The Santa Fe Irrigation District offices.
(Karen Billing)

The Santa Fe Irrigation District continues its outreach on its proposed water rate increases, making a stop at the March 2 Rancho Santa Fe Association board meeting.

“It’s a nice sales presentation but I don’t buy a bit of it,” commented Director Greg Gruzdowich.

The RSF Association has long been in favor of a uniform rate structure as they believe Rancho Santa Fe homeowners are unfairly subsidizing smaller lots and users.

“It’s like Groundhog Day, it’s the same story…coastal vs, rural, who is using the water and who is paying for the water,” said Gruzdowich, a former SFID member and plantiff in the Association’s lawsuit against Santa Fe Irrigation’s 2016 rates that was settled in 2021.

The Santa Fe Irrigation District (SFID) board will vote on the proposed water rate increases at a public hearing on March 28. If approved, the new rates would go into effect on April 1 and impact bimonthly bills in June.

According to Seth Gates, SFID administrative services manager, the water rate increases are being driven by drought conditions, the loss of local water supply due to the damages at Lake Hodges, the increasing cost of imported water and inflationary pressures on district operations.

Last year, the SFID board was presented with six different rate structures, including a uniform rate, and voted 3-2 to move forward with tiered rates with a meter overlay.

“One of the fundamental pieces is trying to find a rate structure that really fits the uniqueness of this service territory,” Gates said. “The rationale behind the direction to go forward with the tiered structure rates are recognizing that incremental units of water do have increasing costs…but with the meter overlay, everybody who has larger meters gets more units within that same price. It’s not only tiers its the meter overlay that really helps accommodate the uniqueness of this district.”

Gruzdowich said with the increase, many Solana Beach customers’ bills will be $250 every two months while many Rancho Santa Fe residents’ water bills are $2,000 every two months.

“When you look at equity…true equity means everybody pays the same. Uniform rates versus tiers,” Gruzdowich said.

Longtime resident Rory Kendall said he attended many of the SFID meetings over the last year and there was no real consideration of uniform rates, that they were quickly dismissed.

“Everything is always about cheaper rates for Solana Beach,” Kendall said. “I hope we resurrect our lawsuit against the district.”

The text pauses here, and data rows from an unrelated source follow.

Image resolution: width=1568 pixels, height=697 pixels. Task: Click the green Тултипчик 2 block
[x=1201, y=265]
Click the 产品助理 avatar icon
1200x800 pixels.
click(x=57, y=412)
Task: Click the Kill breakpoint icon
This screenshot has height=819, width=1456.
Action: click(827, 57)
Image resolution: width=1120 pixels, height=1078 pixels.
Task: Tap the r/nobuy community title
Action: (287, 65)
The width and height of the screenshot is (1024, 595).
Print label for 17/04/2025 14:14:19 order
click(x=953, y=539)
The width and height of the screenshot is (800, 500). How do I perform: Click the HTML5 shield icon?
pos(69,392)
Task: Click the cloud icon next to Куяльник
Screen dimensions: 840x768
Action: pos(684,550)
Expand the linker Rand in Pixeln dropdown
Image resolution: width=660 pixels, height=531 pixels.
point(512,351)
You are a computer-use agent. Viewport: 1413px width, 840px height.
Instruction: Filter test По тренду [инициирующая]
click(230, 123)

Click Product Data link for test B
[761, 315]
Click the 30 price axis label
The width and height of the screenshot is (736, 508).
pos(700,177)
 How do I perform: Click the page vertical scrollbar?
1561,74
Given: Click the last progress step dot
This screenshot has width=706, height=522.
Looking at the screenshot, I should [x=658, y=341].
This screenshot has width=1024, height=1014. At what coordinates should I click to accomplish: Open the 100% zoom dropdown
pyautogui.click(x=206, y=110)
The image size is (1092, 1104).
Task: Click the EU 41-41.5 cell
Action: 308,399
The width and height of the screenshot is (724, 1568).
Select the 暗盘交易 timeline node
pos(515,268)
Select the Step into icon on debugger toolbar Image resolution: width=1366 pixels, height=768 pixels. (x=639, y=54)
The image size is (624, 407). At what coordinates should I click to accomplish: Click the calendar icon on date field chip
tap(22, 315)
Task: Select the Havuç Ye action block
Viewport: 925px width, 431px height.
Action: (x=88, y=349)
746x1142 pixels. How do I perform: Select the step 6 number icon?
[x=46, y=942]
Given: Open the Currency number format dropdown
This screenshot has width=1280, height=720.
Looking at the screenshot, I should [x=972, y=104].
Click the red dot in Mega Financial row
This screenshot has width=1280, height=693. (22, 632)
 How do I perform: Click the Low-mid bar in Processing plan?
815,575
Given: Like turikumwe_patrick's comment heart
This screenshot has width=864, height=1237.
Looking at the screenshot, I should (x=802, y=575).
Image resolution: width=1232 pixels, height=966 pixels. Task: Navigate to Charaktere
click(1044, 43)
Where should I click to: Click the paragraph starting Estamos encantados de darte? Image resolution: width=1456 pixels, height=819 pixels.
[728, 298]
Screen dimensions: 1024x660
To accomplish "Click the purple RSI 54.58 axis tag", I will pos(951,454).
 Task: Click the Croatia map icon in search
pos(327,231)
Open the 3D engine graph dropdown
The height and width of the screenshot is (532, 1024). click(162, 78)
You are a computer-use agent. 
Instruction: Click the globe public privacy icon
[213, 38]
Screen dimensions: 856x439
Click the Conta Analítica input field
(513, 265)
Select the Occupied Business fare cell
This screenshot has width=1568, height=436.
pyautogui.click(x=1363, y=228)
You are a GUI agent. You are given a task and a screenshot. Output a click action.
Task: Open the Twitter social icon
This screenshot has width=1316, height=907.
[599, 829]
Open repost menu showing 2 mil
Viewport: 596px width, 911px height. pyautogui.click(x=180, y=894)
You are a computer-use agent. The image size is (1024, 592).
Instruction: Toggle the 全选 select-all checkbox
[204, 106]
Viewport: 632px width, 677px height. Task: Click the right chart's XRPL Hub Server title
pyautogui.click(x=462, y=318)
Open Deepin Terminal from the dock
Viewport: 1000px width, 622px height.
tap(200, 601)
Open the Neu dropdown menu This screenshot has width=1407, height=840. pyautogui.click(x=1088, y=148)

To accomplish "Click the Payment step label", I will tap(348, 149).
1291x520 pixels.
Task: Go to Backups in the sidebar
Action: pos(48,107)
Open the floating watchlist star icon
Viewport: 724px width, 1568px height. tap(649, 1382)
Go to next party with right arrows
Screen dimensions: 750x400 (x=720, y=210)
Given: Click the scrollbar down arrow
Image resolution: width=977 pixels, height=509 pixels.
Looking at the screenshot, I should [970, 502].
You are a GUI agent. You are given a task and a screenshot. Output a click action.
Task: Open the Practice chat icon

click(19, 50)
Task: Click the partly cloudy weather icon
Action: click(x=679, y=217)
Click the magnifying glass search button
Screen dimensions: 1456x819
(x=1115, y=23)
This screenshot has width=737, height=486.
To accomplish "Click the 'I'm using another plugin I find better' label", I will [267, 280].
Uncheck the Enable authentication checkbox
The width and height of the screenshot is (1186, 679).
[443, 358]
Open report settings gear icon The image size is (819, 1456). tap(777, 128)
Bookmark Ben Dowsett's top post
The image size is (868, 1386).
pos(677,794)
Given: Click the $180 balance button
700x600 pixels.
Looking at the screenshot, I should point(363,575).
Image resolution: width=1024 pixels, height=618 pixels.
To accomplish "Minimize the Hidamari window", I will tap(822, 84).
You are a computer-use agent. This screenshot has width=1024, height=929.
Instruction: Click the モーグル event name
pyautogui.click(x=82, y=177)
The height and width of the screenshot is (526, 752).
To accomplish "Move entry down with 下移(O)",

In his comments, Treasurer Rick Sapp asked for assurance that as a higher tier customer he is not subsidizing any other customer who is using a lower amount of water. Gates offered that assurance and added that subsidization is illegal.

“The board priorities are defensibility and equity and the majority of the board has decided that this rate structure fulfills that. I’ve heard dozens of different definitions of equity, there are a lot of different perspectives,” Gates said. “We have presented the board a number of different options. From a staff perspective, we’re relatively agnostic when it comes to rate structure…we want to run an efficient organization that provides clean and safe water for our customers.”

Speaking during public comment at the March 2 board meeting, former SFID Director Ken Westphal acknowledged that SFID’s operational staff is “exceptional” and noted it is the SFID board who is responsible for decisions regarding the rates. As a member of the board, he and Rancho Santa Fe representative Sandra Johnson voted against the tiered rate structure last year.

“I believe that when we cut the capital expenditures and other forms of spending that we’re mortgaging our future and that we’re going to pay for this later on,” Westphal said. “I would challenge the board to be a little bit more considerate about the future itself, the use of our monies, the capital expenditures and now, with the dam at Lake Hodges. We really have to take a look at how do people pay for what they use at all levels.”

Westphal had been appointed to the SFID board in February 2022 to fill the remainder of Frank Creed’s term. As no one ran for the seat in the November election, San Diego County Supervisor Terra Lawson-Remer appointed Ron Magnaghi to fill the board vacancy.

In accordance with Prop 218, notices about the proposed rate increase were sent out in February giving customers an opportunity to protest up until the March 28 hearing. If the district receives protest forms from a majority of its 6,500 customers, the rate plan will not go forward.